La parola desiderio deriva dal latino desiderium, composto di de e sidera: la mancanze delle stelle. Mi piace questa origine, tra le diverse proposte, perché ha molto a che vedere con chi i desideri smette, quasi senza accorgersene, di inseguirli, perseguirli, pensarli e immaginarli. Cosa siamo, senza desideri?

Siamo abituati a compilare lunghissime to-do list che non vedono mai la fine, e che anzi si allungano ogni giorno di più, ma quando ci chiediamo che cosa vogliamo facciamo fatica a rispondere. E’ un esercizio che propongo spesso ai miei coachee e di fronte al quale rimangono tutti sorpresi: desiderare? Cosa desidero? Cosa voglio per me? Ma davvero devo rispondere a questa domanda? Sì.
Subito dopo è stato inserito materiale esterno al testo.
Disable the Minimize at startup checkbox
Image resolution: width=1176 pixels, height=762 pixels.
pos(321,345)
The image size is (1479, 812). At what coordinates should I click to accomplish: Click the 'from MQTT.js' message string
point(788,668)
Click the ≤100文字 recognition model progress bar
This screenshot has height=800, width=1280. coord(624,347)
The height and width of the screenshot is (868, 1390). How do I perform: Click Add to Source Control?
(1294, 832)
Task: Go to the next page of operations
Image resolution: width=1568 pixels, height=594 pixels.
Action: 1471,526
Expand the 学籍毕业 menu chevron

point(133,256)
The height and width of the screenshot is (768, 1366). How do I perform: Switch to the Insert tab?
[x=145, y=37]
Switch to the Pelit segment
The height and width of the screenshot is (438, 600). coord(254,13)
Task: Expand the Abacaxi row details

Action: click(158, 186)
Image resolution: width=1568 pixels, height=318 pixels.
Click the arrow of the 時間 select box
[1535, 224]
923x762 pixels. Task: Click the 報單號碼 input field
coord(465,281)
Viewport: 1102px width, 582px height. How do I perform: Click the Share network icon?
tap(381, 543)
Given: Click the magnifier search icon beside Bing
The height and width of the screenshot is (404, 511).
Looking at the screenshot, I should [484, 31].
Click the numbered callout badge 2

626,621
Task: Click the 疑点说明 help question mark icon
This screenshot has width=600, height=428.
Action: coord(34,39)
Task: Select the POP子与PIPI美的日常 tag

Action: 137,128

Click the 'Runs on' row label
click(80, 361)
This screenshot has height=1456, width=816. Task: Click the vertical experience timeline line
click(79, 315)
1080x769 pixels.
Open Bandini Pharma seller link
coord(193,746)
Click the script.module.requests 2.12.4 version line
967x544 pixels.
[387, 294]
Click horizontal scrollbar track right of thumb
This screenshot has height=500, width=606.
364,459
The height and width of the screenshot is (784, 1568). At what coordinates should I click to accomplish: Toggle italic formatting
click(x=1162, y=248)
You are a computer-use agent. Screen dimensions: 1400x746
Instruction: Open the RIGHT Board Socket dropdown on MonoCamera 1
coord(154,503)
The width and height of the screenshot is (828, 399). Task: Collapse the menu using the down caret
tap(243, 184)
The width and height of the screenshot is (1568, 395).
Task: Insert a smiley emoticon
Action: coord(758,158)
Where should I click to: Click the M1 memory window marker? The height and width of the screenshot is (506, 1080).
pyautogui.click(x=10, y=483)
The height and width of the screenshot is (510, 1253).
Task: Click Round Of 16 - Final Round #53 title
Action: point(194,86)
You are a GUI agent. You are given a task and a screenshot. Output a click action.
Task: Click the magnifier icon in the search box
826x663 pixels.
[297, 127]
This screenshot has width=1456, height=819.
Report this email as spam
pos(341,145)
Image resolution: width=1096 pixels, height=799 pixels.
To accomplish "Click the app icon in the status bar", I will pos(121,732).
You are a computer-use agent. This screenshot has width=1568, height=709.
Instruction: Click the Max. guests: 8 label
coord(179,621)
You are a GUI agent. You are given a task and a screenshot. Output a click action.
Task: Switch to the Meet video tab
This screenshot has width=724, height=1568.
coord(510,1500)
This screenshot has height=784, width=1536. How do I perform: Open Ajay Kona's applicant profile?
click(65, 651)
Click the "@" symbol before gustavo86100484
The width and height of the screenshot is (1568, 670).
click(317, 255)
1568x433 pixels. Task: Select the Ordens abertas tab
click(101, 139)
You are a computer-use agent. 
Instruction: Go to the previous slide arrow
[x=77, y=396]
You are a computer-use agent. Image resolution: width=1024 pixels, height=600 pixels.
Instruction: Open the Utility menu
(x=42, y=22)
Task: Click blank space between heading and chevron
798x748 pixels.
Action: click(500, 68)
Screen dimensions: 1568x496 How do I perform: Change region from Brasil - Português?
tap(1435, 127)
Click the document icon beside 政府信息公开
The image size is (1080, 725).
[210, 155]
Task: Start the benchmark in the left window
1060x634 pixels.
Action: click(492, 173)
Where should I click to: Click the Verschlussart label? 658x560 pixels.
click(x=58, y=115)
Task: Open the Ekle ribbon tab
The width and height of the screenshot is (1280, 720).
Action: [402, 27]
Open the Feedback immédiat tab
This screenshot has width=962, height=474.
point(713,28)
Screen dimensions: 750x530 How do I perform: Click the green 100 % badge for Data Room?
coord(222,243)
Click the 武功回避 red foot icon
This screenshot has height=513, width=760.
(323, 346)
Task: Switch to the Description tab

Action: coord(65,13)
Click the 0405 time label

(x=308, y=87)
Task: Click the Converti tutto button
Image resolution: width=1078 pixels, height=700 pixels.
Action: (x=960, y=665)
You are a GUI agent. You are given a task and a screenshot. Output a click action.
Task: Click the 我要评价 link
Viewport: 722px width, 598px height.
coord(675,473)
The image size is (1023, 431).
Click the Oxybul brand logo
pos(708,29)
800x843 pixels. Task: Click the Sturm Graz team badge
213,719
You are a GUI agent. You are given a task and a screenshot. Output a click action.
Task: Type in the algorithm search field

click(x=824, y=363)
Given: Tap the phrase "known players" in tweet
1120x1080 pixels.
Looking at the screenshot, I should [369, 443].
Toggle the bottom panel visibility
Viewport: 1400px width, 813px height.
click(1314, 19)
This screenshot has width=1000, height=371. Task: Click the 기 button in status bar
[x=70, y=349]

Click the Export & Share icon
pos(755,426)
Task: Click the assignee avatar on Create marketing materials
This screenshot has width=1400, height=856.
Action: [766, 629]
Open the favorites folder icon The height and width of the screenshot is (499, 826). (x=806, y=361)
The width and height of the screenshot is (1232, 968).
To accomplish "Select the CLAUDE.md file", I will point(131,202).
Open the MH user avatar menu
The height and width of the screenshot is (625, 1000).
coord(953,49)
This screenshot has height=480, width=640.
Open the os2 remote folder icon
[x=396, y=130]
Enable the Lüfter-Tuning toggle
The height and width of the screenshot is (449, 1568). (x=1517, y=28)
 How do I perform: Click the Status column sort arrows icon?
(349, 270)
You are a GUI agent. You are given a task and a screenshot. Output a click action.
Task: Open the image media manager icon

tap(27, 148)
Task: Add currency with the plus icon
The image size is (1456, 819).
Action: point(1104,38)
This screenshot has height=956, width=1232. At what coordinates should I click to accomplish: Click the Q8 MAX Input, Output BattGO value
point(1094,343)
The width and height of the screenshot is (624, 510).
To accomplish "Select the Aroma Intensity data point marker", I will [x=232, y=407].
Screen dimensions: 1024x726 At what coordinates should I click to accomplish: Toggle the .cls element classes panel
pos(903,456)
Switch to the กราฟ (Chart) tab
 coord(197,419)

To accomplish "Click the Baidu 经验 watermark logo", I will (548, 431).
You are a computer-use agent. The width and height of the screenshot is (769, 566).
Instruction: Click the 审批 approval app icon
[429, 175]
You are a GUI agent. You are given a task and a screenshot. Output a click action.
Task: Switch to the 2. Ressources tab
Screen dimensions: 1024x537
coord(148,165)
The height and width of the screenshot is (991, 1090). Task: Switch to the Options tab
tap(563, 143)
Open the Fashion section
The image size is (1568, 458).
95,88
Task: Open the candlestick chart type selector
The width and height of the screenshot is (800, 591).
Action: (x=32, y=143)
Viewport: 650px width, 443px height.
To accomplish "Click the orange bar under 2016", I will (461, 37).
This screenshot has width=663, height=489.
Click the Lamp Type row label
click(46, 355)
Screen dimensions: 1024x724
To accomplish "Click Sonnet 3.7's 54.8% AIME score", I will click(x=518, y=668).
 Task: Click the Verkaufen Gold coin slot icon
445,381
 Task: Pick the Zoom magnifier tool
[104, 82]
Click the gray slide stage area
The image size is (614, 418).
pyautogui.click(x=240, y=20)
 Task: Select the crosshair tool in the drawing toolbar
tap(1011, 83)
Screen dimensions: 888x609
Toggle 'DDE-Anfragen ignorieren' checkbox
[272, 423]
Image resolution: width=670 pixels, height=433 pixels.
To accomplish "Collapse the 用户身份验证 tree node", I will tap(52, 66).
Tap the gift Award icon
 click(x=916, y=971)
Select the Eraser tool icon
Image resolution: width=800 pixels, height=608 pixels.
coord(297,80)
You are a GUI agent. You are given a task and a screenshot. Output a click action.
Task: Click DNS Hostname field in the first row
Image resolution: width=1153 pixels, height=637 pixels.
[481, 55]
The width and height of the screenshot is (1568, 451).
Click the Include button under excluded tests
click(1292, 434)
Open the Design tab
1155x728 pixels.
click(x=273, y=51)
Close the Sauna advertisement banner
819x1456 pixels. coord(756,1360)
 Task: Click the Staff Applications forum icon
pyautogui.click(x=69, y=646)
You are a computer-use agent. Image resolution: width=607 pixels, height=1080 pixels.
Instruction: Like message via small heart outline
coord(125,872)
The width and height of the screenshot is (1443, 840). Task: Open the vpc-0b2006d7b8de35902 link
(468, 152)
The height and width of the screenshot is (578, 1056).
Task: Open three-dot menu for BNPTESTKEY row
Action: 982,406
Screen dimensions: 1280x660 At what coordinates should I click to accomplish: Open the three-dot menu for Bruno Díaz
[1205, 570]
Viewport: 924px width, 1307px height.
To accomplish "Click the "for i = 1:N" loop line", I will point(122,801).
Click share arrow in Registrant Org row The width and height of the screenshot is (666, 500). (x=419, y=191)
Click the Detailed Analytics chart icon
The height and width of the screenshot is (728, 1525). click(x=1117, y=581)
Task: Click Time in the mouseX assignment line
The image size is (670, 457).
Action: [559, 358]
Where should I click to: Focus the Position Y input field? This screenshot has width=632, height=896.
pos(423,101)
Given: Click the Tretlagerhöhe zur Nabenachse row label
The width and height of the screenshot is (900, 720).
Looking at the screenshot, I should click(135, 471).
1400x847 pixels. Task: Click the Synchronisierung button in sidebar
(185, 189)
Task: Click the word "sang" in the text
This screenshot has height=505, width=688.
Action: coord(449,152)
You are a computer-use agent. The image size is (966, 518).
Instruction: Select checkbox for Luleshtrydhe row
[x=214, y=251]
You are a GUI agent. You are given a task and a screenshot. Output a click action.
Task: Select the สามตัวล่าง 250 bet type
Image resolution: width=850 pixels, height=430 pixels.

Abituati come siamo al dovere – sappiamo tutti a memoria il detto “prima il dovere dopo il piacere” – ci siamo dimenticati la seconda parte di questa frase per il semplice motivo che nelle nostre vite il posto per il piacere è, letteralmente, scomparso. Fagocitato dal resto: non c’è tempo, non c’è spazio, e se per caso ci sono, non ci sono le energie per dedicare al piacere una piccola porzione della nostra vita.
Eppure il piacere è il motore delle nostre vite, la benzina, quello che ci fa andare avanti, che ci rende creativi, ciò che rende le nostre vite degne di essere vissute. Ma forse ce ne siamo dimenticati, presi dall’ansia di completare le nostre to-do list.

Davvero è tutto qui?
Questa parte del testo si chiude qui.